___ Stored data

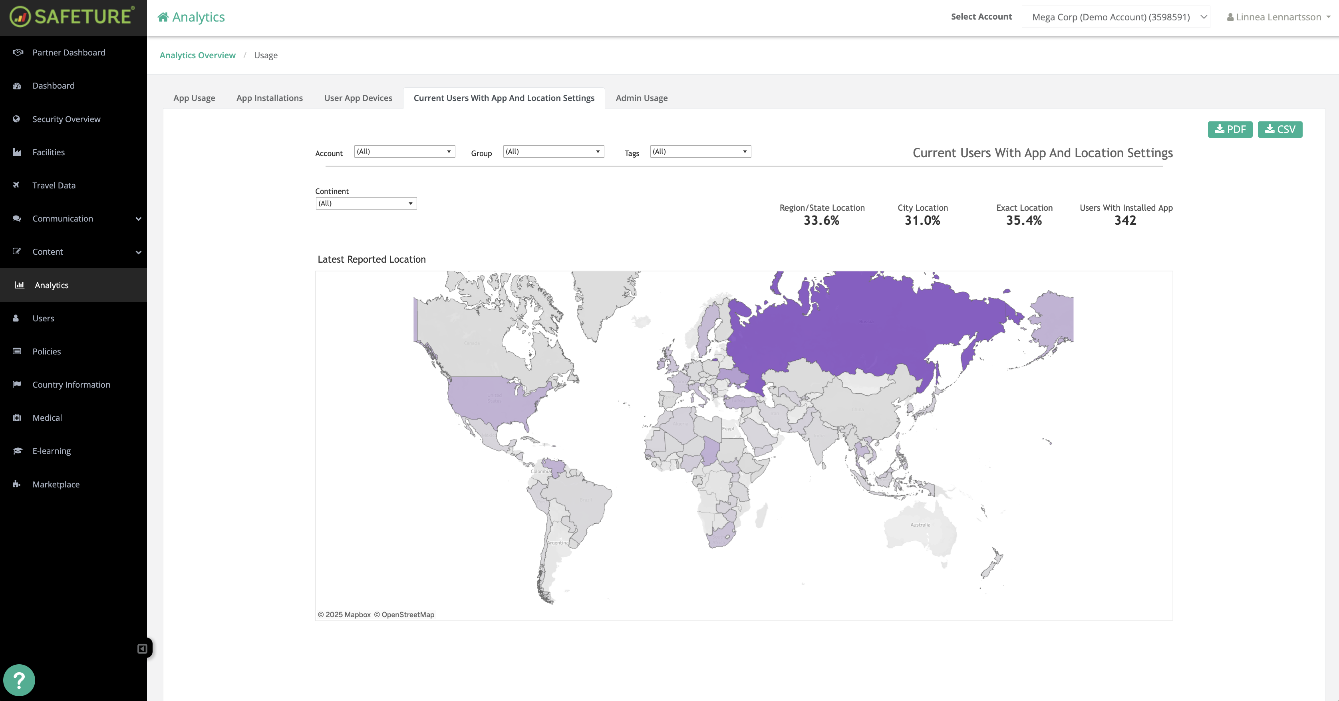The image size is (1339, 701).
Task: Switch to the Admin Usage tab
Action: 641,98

______
___ Stored data

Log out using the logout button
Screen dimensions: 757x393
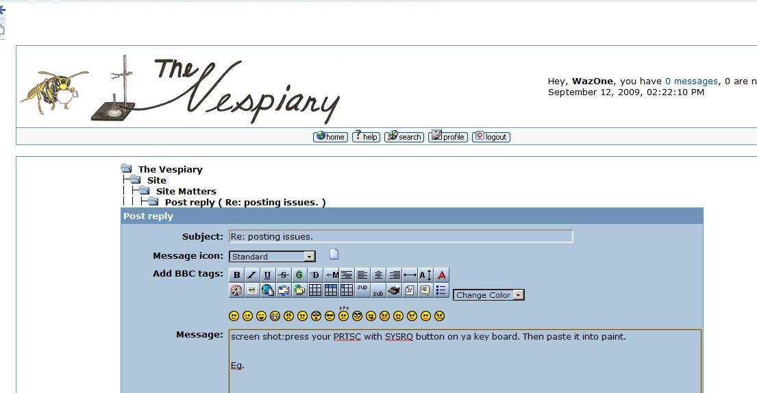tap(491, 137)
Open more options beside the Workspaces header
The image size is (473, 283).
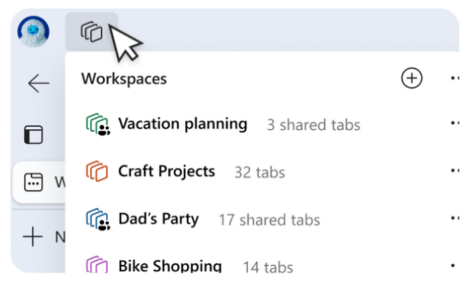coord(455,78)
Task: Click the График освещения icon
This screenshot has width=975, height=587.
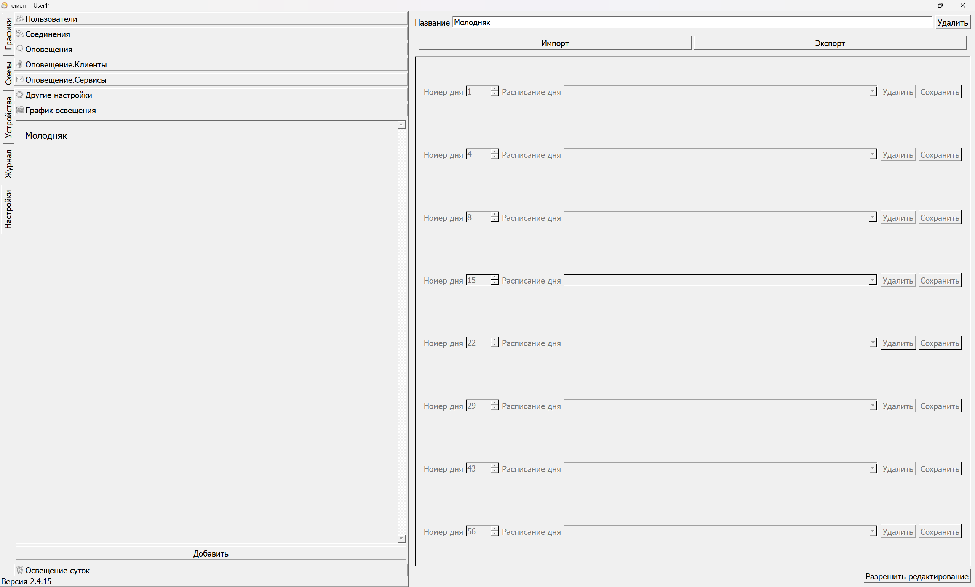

______
___ Stored data

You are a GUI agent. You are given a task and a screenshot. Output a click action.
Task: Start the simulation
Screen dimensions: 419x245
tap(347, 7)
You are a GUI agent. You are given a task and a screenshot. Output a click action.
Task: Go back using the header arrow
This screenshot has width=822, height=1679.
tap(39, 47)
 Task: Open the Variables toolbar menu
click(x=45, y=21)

______

◆ **Prompt**:
Edit the lines from the line with "Log out using the logout button" to the line with "This screenshot has width=975, height=587.", replacing "Workspaces" with "Projects" and keeping everything else unchanged. Give only those lines, without the pictures.

◆ **Written answer**:
Log out using the logout button
Screen dimensions: 757x393
tap(491, 137)
Open more options beside the Projects header
The image size is (473, 283).
coord(455,78)
Task: Click the График освещения icon
This screenshot has width=975, height=587.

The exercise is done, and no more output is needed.